Hi, we have a border collie /blue healer and even aftrr we bathe her shortly there after she smells like sweat, does anyone know why, shes been on blue dog food for a year so i cang believe its doing it and she receives no people food ! thanks norene

Dennis Sims
November 22, 2017 8:56 am

Although the dog is an animal, still, he is one of the most honest companions of the human being. He usually relies on his pet owner for healthy care. Well, being a pet owner you must be aware of your canine friend health condition. In this regard, I can say that the ear infection(signs- swelling, redness of the ear canal, vigorous scratching), worms-including(tapeworms, hookworms, roundworms), flea attacks(signs- excessive licking, hair loss), hot spots, vomiting, diarrhea etc, are some of the common health issues that your canine friend usually suffers from the lack of care and treatment. Thus, my suggestion is, you must stop this negligence and consult an
experienced vet to execute the regular checkups in order to give your pet a healthy and comfortable life. In addition that, you should not change your dog’s diet without taking the permission of a skilled veterinarian.

May 18, 2017 7:01 am

My dog was having seizures quite regularly, I had been to vets and they did not have answers. This is my empty nest child. So we constantly were changing his diet, I prayed about his health constantly and one day my husband and I were talking about it and it was like a light bulb went off in my head. STOP THE DAIRY! I used to feed him cheese like it was good for him. We have stopped the dairy for over a month and he hasn’t had a seizure since. I know this probably isn’t the answer for all fur babies but it was for mine and it changed his life.

May 10, 2017 10:41 pm

I got my dog (1-1/12 yr old/F/German Sheppard/Australian Cattle dog mix) one yr ago. She was unwanted and came to a good home. She is up to date on all vaccines and has been in good health. She is super energetic and playful 99% of the time, however, bout every 3-4 months she goes through some phase of lethargy/no eating and pain.

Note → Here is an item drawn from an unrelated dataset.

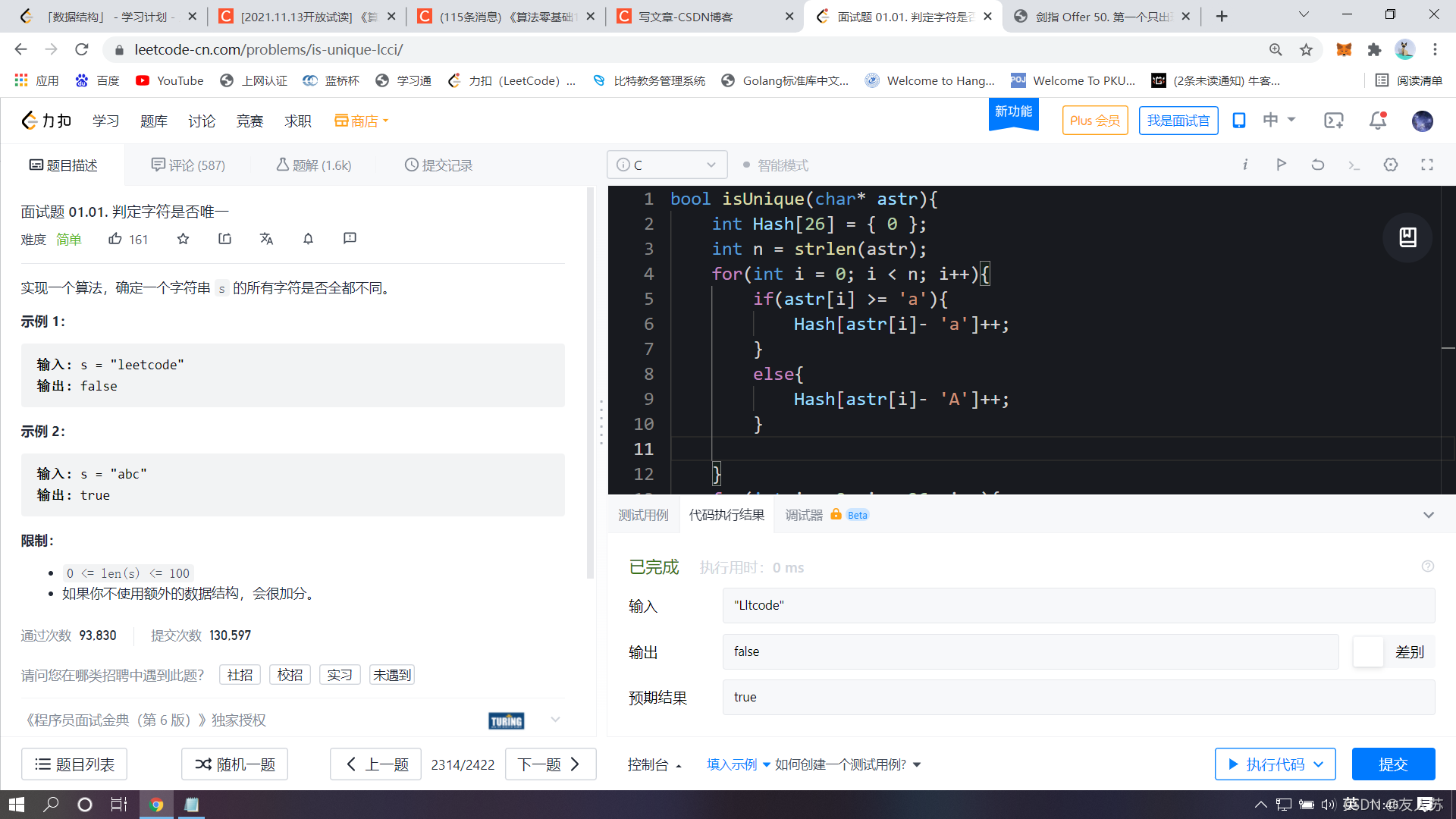Reset code with restore icon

She can barely drag herself onto the couch and limos around. When you put pressure on her ribs she yelps. She is like this for about 2 weeks then ia back to normal. Asked the Banfield vets about it, they did expensive tests for cancer and valley fever but don’t know what’s wrong with her. Has anyone else experienced this?

John Lawrence
January 11, 2017 8:46 am

When a dog is suspected a common disease, do not think twice. bring the dog in the veterinarian as much as possible to not deteriorate.

November 7, 2016 6:04 am

American bull dog reoccurring ear infections? Remedies

September 13, 2016 4:58 pm

My 13 yr old male miniature (24lb) neutered Dachshund has started to urinate when at rest. Usually at night, other than that he is acting normal & eating well. He does drink a lot but not really any more than what he has normally consumed before this all started. We are waiting for the results of his urinalysis. Any suggestions out there?

May 23, 2015 12:21 pm

Good day! I want to ask about the situation of my 2 month old puppy that suddenly became weak, won’t want to eat and is vomiting. Can anyone please tell me what’s the best thing to do?

Mary Ann
July 17, 2019 5:50 pm
Reply to  gyle

Poor little thing! Pray & take it to the vet A.S.A.P!

February 21, 2015 5:26 pm

My dog will all the sudden get a burst of energy and run so fast he can’t stop and he will run right into things. Now he does this exorcist thing with his head, turning it back violently, teeth chattering and trying to bite his ear kind of thing and will not let anyone near him at all. I think he is having seizures but I’m not sure. I need help. Anyone??

Barry G
November 15, 2019 10:20 pm
Reply to  slugger

Your dog is ‘Possessed. Consult a Priest.

May 14, 2017 5:24 pm
Reply to  slugger

Please take your pup to the vet immediately

Michelle Schenker
February 23, 2015 1:10 pm
Reply to  slugger

I am sorry to hear about this, Slugger. We would advise that anytime there is a such a drastic change in your pet’s behavior that you call to consult a vet. This sounds like a very specific incident that it will be hard to diagnose and treat from reading articles. Sending lots of healing vibes your way.